Monday, Jun. 06, 1955
Depression at Home
Russia's amazing diplomatic performance these days may be intended to seize any external opportunities offered, but from all the accumulating evidence, a big reason for wanting an easement abroad comes from troubles at home. While the U.S. and Western Europe prosper, Russia is in the throes of a widespread economic depression.
Khrushchev's blundering attempts to meet the agricultural crisis (for which Georgy Malenkov took the rap last February) have not helped significantly. In some areas of Siberia farmers are reported deserting the collectives to set up independent farms, or to join roving work gangs, where they probably eat better. To curb this kind of deviation, Minister of Internal Affairs Sergei Kruglov last month took a swing through Kazakhstan, one of the principal collective farm areas, with a posse of MVD police.

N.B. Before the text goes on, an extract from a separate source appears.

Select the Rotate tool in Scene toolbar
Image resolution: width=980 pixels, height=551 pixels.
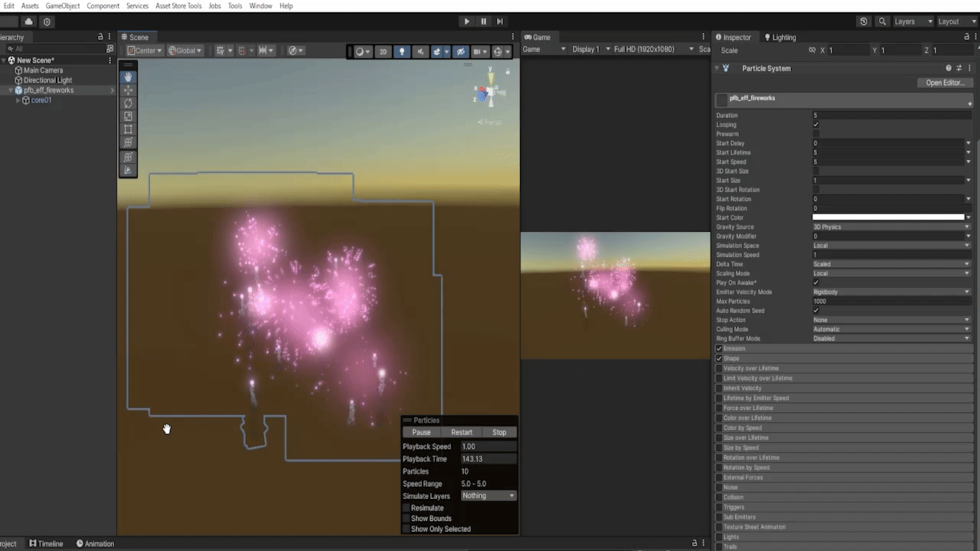point(128,103)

Slow & Fast. Rising food prices and a flourishing black market have brought about a high measure of inflation. There have been nine price cuts in clothing and food since the war, but none this spring. The reduced purchasing power of the ruble, not compensated by an increase in wages, has caused dissatisfaction among the workers who have not responded to the usual methods of coercion and Stakhanovite exhortation to work harder on "the march towards Communism." Result: many state enterprises are not fulfilling their "plans."
A few weeks ago the Kremlin called a conference of its top industrial managers to read off a formidable list of wastages and failures. Commented Pravda: "Many enterprises that systematically fail to reach their targets ... are concealed behind the attained overall targets in [other] branches of industry." The solution was characteristically bureaucratic: two new economic commissions were formed, one to deal with present planning, the other to deal with the future. Management of a number of key industries was broken up to decentralize.
But the critical emphasis was on labor. Chemical Industry Boss Sergei Tikhomirov complained of "the stagnation and routine attitude prevalent among some workers." Others complained of the "complacency and smugness of ... workers" and the "great shortcomings in the standardization of labor." Workers were condemned for what apparently is the common practice of lying down on the job in the first half of the month and then working like crazy (and at overtime) in the second half to make up the month's prescribed production quota. A new word was added to the Soviet work vocabulary to describe this phenomenon: shturmovshchina, i.e., storm attack. "Shturmovshchina," said Premier Bulganin, "leads to low-grade production."
The Troubleshooter. Last week control of labor and wages was put in the hands of a troubleshooter who shoots only Big Trouble. One of the few original Bolsheviks to survive the purges, First Deputy Premier Lazar Kaganovich, chairman of the new output committee, worked nis passage across the Stalinist years by performing a score of grisly jobs for the old dictator. During the early collectivizations he forcibly put down peasant risings against the regime and punished whole areas by seizing foodstuffs and creating artificial famines.
When unrest spread to Moscow, Stalin gave him extraordinary powers. Comrade Kaganovich built the famed Moscow subway; he also cast thousands of Moscovites into jail and changed Moscow into a bastion of the party line. Twice he undertook "pacification" measures in the restless Ukraine, and during World War II he reorganized the Soviet Union's dislocated railroad system, introduced the death penalty for failure to make schedules. Kaganovich was the first man to make servile speeches about Stalin's "genius." His sister Roza was Stalin's mistress, possibly his second wife.
Now a mustachioed 61, Kaganovich is the senior member of the Communist Party's Central Committee and, by virtue of his long membership in its organizational and political bureaus, possibly its most influential member. Men who have worked close to Kaganovich adjudge him its "thinking" member. Identified in the past with the rise to power of both Khrushchev and Malenkov, and held in some trust by both factions, old Bolshevik Kaganovich is regarded as the chief advocate of the current "collective leadership," under which all the wary Kremlin gang can hang on to their lives and jobs if no one of them gets too strong.